- Fishvar Location within Iran
- Coordinates: 27°47′41″N 53°41′02″E﻿ / ﻿27.79472°N 53.68389°E
- Country: Iran
- Province: Fars
- County: Evaz
- District: Central
- Rural District: Fishvar

Population (2016)
- • Total: 5,395
- Time zone: UTC+3:30 (IRST)

= Fishvar =

Village in Fars province, Iran

Fishvar (فيشور) (Note: Also romanized as Fīshvar) is a village in, and the capital of, Fishvar Rural District of the Central District of Evaz County, Fars province, Iran.

==Demographics==
===Language===
Inhabitants speak a dialect known as Larestani language (اچمی). Ajami

===Population===
At the time of the 2006 National Census, the village's population was 5,201 in 920 households, when it was in the former Evaz District of Larestan County. (Note: Formerly Lar County) The following census in 2011 counted 6,220 people in 1,505 households. The 2016 census measured the population of the village as 5,395 people in 1,437 households. It was the most populous village in its rural district.

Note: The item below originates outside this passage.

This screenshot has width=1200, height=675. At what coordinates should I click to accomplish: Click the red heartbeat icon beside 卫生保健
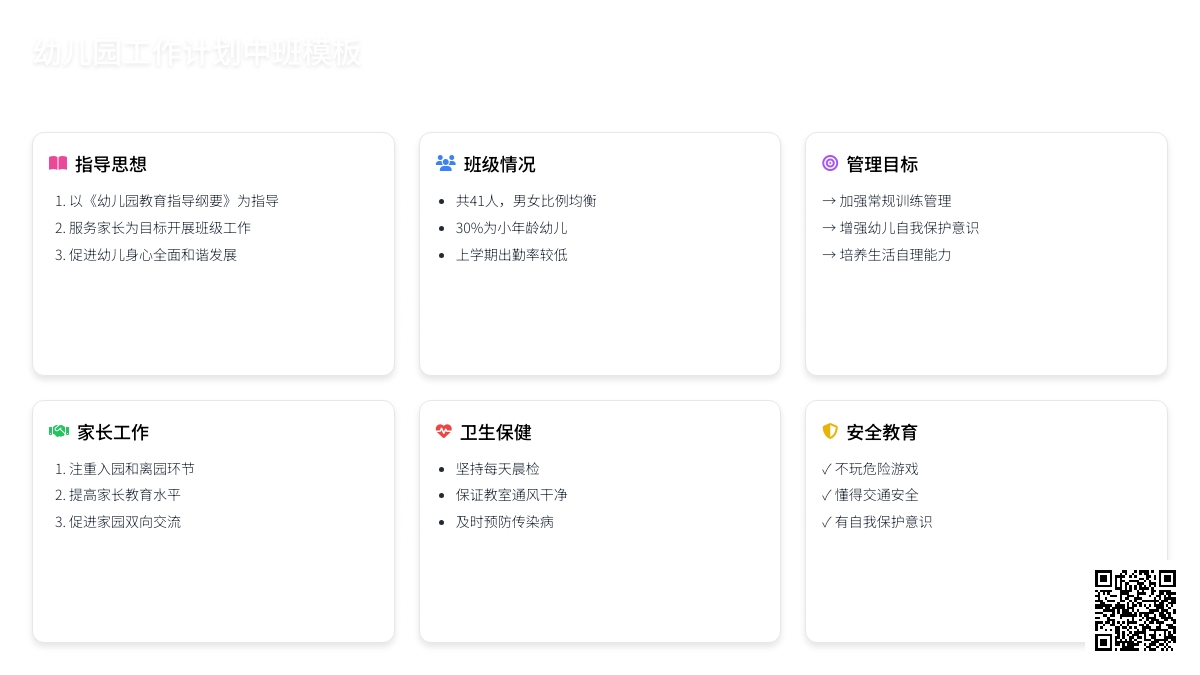pyautogui.click(x=444, y=432)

In 2018, the district was separated from the county in the establishment of Evaz County, and the rural district was transferred to the new Central District.

==Climate==

There are three main seasons for inhabitants to contend with every year; winter, spring, and a rather harsh summer.

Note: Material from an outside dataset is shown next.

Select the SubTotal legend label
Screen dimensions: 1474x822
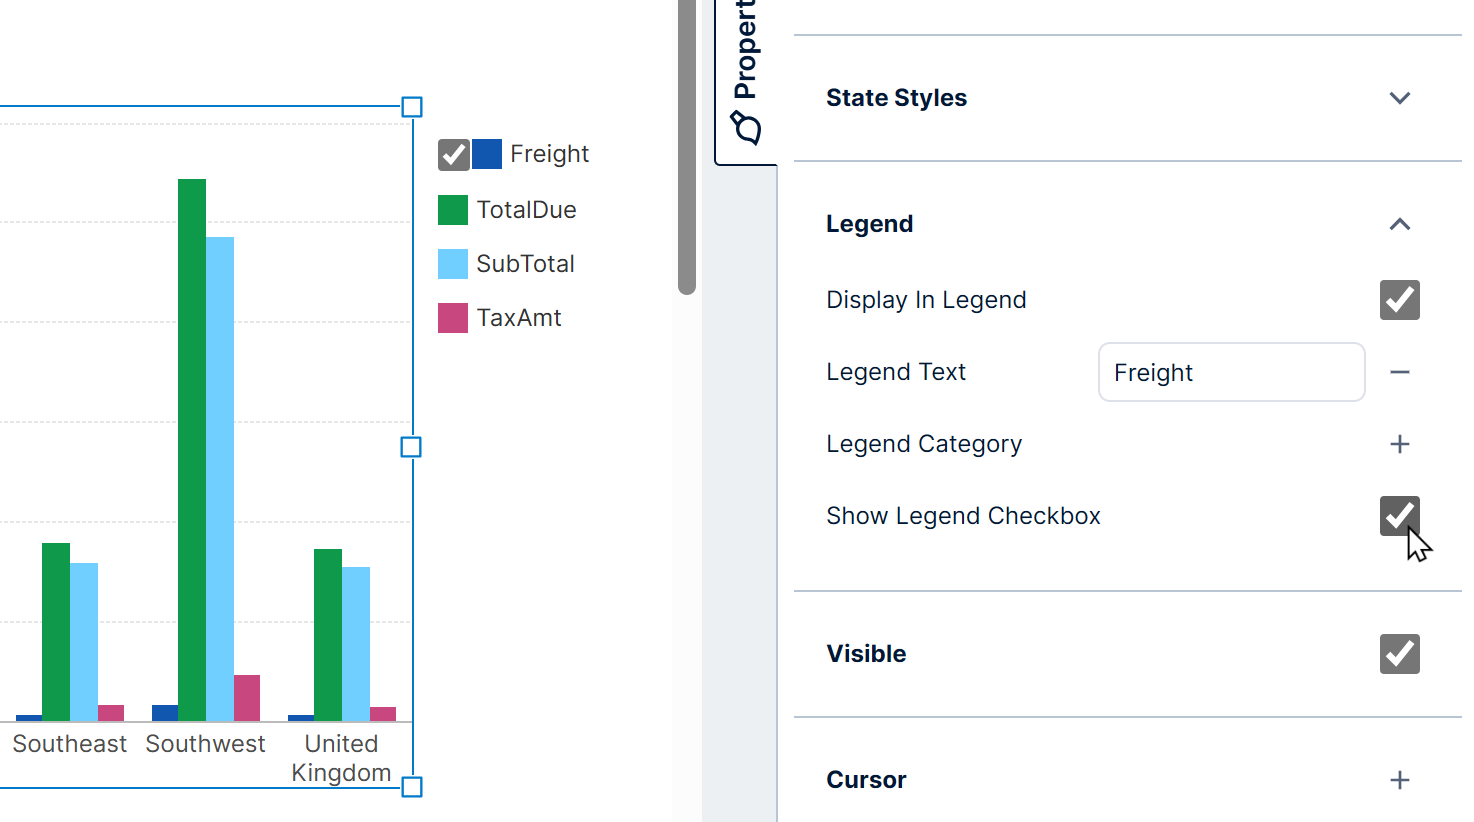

The region is surrounded by the Zagros chain mountains, which prevent the access of rain clouds to southern Iran; as a result the area is served with a poor amount of rain every year and no recorded snowfall. However, there are high mountain peaks covered with snow which often do not last longer than a week. Moreover, people get surprised with sudden heavy rain and lightning which cause destruction of fields and old structures. Temperatures often drop to below 0 °C after midnight; the average can be between 3 °C to 14 °C.

Spring is the season of breeding and harvesting in the area. Lands are covered with a green layer of various plant species which are the best source of nutrition for herbivores. The weather starts to become mild and warm (18–27 °C) which is the sign of oncoming summer.

The heat of summer dries all water sources on the surface of the ground. There is no rain during summer and that is why people preserve water in Beka (برکه), however conservation of water there attracts many types of bacteria. Temperatures in summer can reach 56 °C which is not sustainable with many families, thus prompting them to relocate to more mild areas.